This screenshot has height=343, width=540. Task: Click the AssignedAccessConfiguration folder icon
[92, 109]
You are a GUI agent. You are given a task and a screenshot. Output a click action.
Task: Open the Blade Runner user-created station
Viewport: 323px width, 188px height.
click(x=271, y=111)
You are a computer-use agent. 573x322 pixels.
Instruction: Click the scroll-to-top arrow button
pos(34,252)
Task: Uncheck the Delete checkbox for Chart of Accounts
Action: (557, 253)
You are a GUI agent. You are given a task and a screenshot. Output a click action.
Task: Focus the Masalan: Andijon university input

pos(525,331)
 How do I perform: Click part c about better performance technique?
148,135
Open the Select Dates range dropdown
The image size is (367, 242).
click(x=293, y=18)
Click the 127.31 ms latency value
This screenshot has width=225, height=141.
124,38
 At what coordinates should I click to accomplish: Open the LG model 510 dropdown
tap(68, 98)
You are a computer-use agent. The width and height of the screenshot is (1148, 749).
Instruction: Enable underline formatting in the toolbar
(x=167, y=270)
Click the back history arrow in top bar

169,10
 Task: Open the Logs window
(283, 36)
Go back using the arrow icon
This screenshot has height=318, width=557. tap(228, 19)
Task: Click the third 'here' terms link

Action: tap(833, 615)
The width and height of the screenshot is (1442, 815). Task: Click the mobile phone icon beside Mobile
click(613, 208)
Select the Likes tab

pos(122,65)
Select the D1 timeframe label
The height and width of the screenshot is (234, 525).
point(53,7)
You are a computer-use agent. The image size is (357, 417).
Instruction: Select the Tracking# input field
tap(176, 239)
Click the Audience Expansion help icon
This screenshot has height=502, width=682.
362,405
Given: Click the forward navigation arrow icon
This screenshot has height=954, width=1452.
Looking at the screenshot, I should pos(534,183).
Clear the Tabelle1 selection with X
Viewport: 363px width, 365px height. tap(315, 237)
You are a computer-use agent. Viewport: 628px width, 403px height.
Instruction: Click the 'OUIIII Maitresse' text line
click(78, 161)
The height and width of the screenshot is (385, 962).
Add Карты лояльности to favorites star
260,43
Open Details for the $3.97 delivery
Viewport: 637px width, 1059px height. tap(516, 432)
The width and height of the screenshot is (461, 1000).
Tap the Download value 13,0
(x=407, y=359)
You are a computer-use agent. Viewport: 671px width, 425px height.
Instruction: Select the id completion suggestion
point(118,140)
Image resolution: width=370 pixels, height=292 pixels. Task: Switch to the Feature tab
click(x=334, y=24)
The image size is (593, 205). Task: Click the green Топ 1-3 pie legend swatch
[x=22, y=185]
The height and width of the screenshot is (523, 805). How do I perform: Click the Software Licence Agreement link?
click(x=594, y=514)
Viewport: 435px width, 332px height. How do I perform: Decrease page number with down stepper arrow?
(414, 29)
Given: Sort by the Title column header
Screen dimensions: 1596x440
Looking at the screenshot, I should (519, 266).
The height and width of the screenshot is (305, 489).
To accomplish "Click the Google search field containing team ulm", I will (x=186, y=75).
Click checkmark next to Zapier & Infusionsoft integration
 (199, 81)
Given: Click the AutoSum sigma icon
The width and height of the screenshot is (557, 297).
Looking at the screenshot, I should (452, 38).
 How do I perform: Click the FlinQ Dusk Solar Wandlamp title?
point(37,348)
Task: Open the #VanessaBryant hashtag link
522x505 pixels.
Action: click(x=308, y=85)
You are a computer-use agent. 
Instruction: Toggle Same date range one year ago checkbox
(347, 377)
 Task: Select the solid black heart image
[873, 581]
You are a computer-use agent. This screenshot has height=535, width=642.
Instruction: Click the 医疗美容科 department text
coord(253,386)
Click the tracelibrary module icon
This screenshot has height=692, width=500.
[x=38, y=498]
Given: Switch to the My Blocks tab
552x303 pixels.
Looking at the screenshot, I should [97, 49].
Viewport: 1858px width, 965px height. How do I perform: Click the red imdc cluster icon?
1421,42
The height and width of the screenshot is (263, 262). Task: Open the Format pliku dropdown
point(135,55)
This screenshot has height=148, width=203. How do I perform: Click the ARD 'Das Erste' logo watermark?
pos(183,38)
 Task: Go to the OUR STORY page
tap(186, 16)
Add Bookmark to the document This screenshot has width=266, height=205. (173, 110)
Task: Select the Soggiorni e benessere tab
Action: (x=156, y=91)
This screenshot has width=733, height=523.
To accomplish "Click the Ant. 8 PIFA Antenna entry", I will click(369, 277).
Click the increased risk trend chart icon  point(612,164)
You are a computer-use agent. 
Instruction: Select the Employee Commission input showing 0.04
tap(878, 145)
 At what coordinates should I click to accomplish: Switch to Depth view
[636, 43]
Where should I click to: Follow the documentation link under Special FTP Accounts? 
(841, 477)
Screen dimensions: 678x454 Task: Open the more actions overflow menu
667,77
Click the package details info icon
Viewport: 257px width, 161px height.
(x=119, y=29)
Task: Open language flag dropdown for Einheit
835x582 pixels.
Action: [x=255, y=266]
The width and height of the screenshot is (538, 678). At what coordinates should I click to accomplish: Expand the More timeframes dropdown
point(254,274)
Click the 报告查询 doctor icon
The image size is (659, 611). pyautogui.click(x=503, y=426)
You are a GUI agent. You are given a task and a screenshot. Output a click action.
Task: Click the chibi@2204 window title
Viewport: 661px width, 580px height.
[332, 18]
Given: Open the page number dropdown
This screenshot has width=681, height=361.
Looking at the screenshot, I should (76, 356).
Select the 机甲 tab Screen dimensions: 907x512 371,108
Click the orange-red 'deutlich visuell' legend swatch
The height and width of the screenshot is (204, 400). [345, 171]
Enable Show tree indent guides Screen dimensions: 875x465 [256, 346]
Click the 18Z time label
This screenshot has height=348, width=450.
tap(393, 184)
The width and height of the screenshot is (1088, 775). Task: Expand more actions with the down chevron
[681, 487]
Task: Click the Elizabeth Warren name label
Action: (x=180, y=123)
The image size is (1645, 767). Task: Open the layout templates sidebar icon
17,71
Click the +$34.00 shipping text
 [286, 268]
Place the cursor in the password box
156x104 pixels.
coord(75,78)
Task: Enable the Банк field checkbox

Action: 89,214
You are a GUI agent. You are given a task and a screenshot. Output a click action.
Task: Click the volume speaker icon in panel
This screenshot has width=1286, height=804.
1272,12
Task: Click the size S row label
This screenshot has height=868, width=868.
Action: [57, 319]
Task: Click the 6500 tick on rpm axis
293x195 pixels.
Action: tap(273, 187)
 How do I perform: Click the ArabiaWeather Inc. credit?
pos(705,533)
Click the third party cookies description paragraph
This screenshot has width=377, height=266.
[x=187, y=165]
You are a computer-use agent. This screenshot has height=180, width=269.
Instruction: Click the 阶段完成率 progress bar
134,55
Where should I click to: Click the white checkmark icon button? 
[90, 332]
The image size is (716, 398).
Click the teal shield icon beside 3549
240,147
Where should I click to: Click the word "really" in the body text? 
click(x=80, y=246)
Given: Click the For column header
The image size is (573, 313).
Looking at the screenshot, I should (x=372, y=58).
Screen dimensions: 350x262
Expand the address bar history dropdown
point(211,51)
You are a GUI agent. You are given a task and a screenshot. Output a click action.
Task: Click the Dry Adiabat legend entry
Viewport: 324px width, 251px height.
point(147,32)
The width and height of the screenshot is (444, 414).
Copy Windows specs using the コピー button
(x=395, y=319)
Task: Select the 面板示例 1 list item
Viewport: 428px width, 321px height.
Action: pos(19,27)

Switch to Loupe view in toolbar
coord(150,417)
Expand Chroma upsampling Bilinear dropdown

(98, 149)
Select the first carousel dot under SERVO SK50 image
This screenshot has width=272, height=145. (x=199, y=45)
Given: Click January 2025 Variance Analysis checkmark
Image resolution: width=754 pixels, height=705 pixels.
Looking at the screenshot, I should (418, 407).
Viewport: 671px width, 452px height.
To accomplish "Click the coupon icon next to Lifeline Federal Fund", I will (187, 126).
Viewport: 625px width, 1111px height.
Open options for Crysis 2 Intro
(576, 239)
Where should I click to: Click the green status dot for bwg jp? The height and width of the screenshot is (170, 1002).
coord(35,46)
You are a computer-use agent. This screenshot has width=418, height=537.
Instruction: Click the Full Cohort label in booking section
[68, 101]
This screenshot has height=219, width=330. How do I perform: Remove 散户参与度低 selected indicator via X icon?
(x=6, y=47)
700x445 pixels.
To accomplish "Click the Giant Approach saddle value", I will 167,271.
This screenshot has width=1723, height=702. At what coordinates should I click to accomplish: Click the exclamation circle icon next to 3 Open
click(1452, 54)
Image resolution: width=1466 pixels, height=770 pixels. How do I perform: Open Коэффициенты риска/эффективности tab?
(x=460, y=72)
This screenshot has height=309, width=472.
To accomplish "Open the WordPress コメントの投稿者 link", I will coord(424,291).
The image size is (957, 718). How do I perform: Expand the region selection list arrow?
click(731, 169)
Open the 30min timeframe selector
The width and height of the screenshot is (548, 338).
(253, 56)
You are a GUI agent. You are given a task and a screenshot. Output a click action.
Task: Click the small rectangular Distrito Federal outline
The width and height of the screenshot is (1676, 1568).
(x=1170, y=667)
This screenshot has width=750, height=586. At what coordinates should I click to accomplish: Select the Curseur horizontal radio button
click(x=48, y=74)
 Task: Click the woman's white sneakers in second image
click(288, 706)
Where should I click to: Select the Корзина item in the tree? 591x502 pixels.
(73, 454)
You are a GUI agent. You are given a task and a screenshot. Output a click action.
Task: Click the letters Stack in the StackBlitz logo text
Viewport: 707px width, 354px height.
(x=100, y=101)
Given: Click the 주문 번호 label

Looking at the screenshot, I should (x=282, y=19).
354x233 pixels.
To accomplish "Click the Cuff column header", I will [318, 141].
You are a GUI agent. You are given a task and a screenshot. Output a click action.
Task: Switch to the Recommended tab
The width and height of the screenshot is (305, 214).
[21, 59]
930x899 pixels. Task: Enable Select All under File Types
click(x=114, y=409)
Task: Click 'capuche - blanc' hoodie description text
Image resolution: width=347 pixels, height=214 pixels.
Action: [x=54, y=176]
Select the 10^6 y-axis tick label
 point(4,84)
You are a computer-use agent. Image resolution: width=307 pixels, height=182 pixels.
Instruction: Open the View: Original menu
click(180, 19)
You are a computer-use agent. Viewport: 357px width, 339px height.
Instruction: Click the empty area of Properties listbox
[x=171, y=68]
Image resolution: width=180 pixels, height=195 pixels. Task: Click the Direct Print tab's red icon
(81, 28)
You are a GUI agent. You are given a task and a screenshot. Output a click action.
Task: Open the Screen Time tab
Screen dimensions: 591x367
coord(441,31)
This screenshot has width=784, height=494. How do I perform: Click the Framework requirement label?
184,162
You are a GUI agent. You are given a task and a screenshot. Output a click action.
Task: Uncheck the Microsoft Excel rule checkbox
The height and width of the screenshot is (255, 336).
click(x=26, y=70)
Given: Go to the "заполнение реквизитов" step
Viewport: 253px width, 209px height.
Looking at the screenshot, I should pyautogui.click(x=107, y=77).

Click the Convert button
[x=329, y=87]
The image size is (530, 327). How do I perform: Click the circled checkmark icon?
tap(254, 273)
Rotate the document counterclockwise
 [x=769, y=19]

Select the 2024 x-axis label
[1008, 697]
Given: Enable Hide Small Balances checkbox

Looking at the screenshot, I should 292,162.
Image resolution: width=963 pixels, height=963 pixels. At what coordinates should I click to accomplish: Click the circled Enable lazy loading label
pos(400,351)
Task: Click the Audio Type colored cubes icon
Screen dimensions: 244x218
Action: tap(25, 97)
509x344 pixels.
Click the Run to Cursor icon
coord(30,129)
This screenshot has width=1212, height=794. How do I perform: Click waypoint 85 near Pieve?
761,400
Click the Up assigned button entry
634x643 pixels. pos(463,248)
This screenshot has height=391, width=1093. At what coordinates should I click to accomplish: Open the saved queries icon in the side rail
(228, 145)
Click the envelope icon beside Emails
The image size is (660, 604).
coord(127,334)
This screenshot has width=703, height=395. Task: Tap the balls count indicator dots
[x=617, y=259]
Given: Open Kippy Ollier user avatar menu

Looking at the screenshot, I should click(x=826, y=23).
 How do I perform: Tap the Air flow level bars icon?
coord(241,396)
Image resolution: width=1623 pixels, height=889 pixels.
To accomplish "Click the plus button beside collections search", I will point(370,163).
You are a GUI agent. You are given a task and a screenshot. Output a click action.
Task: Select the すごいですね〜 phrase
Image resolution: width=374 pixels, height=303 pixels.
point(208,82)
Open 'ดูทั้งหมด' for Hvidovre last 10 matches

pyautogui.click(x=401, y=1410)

__________________________________________________

▶ TASK PROMPT
Of the entries above, repeat exactly the lines between the line with "Given: Click January" and the line with "Task: Click the small", inclusive, and no others.

▶ RESPONSE TO THE TASK
Given: Click January 2025 Variance Analysis checkmark
Image resolution: width=754 pixels, height=705 pixels.
Looking at the screenshot, I should (418, 407).
Viewport: 671px width, 452px height.
To accomplish "Click the coupon icon next to Lifeline Federal Fund", I will (187, 126).
Viewport: 625px width, 1111px height.
Open options for Crysis 2 Intro
(576, 239)
Where should I click to: Click the green status dot for bwg jp? The height and width of the screenshot is (170, 1002).
coord(35,46)
You are a computer-use agent. This screenshot has width=418, height=537.
Instruction: Click the Full Cohort label in booking section
[68, 101]
This screenshot has height=219, width=330. How do I perform: Remove 散户参与度低 selected indicator via X icon?
(x=6, y=47)
700x445 pixels.
To accomplish "Click the Giant Approach saddle value", I will 167,271.
This screenshot has width=1723, height=702. At what coordinates should I click to accomplish: Click the exclamation circle icon next to 3 Open
click(1452, 54)
Image resolution: width=1466 pixels, height=770 pixels. How do I perform: Open Коэффициенты риска/эффективности tab?
(x=460, y=72)
This screenshot has height=309, width=472.
To accomplish "Open the WordPress コメントの投稿者 link", I will coord(424,291).
The image size is (957, 718). How do I perform: Expand the region selection list arrow?
click(731, 169)
Open the 30min timeframe selector
The width and height of the screenshot is (548, 338).
(253, 56)
You are a GUI agent. You are given a task and a screenshot. Output a click action.
Task: Click the small rectangular Distrito Federal outline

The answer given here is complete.